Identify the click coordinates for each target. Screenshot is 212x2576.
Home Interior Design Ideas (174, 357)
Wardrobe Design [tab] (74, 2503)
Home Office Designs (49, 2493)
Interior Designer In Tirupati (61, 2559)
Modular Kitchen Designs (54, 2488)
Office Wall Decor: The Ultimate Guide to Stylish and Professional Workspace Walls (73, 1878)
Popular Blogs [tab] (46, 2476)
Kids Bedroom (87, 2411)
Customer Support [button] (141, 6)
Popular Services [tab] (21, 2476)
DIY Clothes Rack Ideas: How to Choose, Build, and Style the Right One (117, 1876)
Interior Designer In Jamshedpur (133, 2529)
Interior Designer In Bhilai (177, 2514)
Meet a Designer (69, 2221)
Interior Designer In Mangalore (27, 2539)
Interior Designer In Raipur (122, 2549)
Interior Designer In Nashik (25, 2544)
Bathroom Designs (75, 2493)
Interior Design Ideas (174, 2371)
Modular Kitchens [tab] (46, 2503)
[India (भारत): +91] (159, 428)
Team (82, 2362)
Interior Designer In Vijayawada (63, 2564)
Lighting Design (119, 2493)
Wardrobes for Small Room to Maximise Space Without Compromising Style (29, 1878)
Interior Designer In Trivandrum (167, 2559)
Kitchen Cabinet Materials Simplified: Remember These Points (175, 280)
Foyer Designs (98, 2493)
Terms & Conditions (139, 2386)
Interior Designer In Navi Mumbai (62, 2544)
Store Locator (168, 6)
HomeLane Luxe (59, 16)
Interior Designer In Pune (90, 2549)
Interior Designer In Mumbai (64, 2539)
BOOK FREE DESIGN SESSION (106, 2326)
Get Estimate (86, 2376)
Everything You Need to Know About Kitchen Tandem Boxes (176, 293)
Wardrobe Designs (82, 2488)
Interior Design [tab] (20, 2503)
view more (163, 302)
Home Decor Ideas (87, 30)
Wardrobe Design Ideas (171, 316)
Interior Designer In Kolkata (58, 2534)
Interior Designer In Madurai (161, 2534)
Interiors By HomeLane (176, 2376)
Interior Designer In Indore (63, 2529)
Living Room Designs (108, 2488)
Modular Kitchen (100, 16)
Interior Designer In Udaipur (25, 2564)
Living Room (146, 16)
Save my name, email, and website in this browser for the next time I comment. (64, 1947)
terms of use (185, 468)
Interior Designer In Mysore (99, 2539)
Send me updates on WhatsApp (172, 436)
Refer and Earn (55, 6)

_EXERCISE BRIEF:_
Report the count, and only the count, of lines in the records above that contain "Decor".

_THE COMPLETED TASK:_
2